## [TASK STATEMENT]
A line-by-line copy of the material below is required.

[Opening ENTRIES SUPPLIED section]

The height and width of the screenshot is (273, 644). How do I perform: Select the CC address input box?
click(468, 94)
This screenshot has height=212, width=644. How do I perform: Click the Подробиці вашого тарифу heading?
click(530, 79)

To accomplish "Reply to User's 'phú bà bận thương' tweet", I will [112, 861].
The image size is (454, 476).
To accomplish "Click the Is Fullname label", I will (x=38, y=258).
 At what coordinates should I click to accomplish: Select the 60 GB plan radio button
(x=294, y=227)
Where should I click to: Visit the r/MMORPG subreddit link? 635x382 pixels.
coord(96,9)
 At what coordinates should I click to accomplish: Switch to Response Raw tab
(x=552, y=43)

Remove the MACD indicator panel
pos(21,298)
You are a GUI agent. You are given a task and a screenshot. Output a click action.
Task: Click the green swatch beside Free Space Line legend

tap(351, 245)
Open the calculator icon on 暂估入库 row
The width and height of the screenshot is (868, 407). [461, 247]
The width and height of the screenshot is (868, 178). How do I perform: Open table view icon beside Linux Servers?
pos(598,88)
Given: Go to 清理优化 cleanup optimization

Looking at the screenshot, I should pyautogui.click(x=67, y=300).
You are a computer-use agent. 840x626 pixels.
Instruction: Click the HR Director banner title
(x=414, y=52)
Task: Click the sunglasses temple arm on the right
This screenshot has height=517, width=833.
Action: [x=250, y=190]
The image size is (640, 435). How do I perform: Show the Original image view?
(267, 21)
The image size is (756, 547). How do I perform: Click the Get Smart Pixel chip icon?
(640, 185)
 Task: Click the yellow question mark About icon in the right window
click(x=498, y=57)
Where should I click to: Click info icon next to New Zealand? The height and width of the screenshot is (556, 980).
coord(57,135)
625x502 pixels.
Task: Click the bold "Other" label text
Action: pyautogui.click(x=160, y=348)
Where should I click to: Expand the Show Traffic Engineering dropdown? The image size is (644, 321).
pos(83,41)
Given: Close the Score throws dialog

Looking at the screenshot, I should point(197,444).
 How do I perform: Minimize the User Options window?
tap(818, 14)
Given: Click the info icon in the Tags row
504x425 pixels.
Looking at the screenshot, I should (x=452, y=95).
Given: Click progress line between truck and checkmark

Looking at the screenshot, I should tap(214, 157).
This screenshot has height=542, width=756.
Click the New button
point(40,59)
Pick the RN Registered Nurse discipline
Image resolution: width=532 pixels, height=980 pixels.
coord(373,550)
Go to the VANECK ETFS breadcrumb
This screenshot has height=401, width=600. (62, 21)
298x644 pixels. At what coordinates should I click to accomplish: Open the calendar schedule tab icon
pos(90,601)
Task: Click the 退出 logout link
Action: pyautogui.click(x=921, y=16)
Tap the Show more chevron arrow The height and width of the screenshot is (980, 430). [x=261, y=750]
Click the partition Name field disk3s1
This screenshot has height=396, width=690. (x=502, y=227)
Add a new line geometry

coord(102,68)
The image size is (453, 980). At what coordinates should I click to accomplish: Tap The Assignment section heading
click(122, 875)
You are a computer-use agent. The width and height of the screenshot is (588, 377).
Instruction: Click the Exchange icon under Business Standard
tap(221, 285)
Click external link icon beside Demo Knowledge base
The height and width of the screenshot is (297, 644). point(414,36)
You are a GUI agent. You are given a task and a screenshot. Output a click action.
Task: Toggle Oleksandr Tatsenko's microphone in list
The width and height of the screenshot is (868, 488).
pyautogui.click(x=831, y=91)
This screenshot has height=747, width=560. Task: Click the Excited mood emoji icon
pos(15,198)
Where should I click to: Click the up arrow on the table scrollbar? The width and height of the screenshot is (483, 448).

[Closing ENTRIES SUPPLIED section]

## [OUTPUT BELOW]
The height and width of the screenshot is (273, 644). How do I perform: Select the CC address input box?
click(468, 94)
This screenshot has height=212, width=644. How do I perform: Click the Подробиці вашого тарифу heading?
click(530, 79)

To accomplish "Reply to User's 'phú bà bận thương' tweet", I will [112, 861].
The image size is (454, 476).
To accomplish "Click the Is Fullname label", I will (x=38, y=258).
 At what coordinates should I click to accomplish: Select the 60 GB plan radio button
(x=294, y=227)
Where should I click to: Visit the r/MMORPG subreddit link? 635x382 pixels.
coord(96,9)
 At what coordinates should I click to accomplish: Switch to Response Raw tab
(x=552, y=43)

Remove the MACD indicator panel
pos(21,298)
You are a GUI agent. You are given a task and a screenshot. Output a click action.
Task: Click the green swatch beside Free Space Line legend

tap(351, 245)
Open the calculator icon on 暂估入库 row
The width and height of the screenshot is (868, 407). [461, 247]
The width and height of the screenshot is (868, 178). How do I perform: Open table view icon beside Linux Servers?
pos(598,88)
Given: Go to 清理优化 cleanup optimization

Looking at the screenshot, I should pyautogui.click(x=67, y=300).
You are a computer-use agent. 840x626 pixels.
Instruction: Click the HR Director banner title
(x=414, y=52)
Task: Click the sunglasses temple arm on the right
This screenshot has height=517, width=833.
Action: [x=250, y=190]
The image size is (640, 435). How do I perform: Show the Original image view?
(267, 21)
The image size is (756, 547). How do I perform: Click the Get Smart Pixel chip icon?
(640, 185)
 Task: Click the yellow question mark About icon in the right window
click(x=498, y=57)
Where should I click to: Click info icon next to New Zealand? The height and width of the screenshot is (556, 980).
coord(57,135)
625x502 pixels.
Task: Click the bold "Other" label text
Action: pyautogui.click(x=160, y=348)
Where should I click to: Expand the Show Traffic Engineering dropdown? The image size is (644, 321).
pos(83,41)
Given: Close the Score throws dialog

Looking at the screenshot, I should point(197,444).
 How do I perform: Minimize the User Options window?
tap(818, 14)
Given: Click the info icon in the Tags row
504x425 pixels.
Looking at the screenshot, I should (x=452, y=95).
Given: Click progress line between truck and checkmark

Looking at the screenshot, I should tap(214, 157).
This screenshot has height=542, width=756.
Click the New button
point(40,59)
Pick the RN Registered Nurse discipline
Image resolution: width=532 pixels, height=980 pixels.
coord(373,550)
Go to the VANECK ETFS breadcrumb
This screenshot has height=401, width=600. (62, 21)
298x644 pixels. At what coordinates should I click to accomplish: Open the calendar schedule tab icon
pos(90,601)
Task: Click the 退出 logout link
Action: pyautogui.click(x=921, y=16)
Tap the Show more chevron arrow The height and width of the screenshot is (980, 430). [x=261, y=750]
Click the partition Name field disk3s1
This screenshot has height=396, width=690. (x=502, y=227)
Add a new line geometry

coord(102,68)
The image size is (453, 980). At what coordinates should I click to accomplish: Tap The Assignment section heading
click(122, 875)
You are a computer-use agent. The width and height of the screenshot is (588, 377).
Instruction: Click the Exchange icon under Business Standard
tap(221, 285)
Click external link icon beside Demo Knowledge base
The height and width of the screenshot is (297, 644). point(414,36)
You are a GUI agent. You are given a task and a screenshot. Output a click action.
Task: Toggle Oleksandr Tatsenko's microphone in list
The width and height of the screenshot is (868, 488).
pyautogui.click(x=831, y=91)
This screenshot has height=747, width=560. Task: Click the Excited mood emoji icon
pos(15,198)
Where should I click to: Click the up arrow on the table scrollbar? The width and height of the screenshot is (483, 448).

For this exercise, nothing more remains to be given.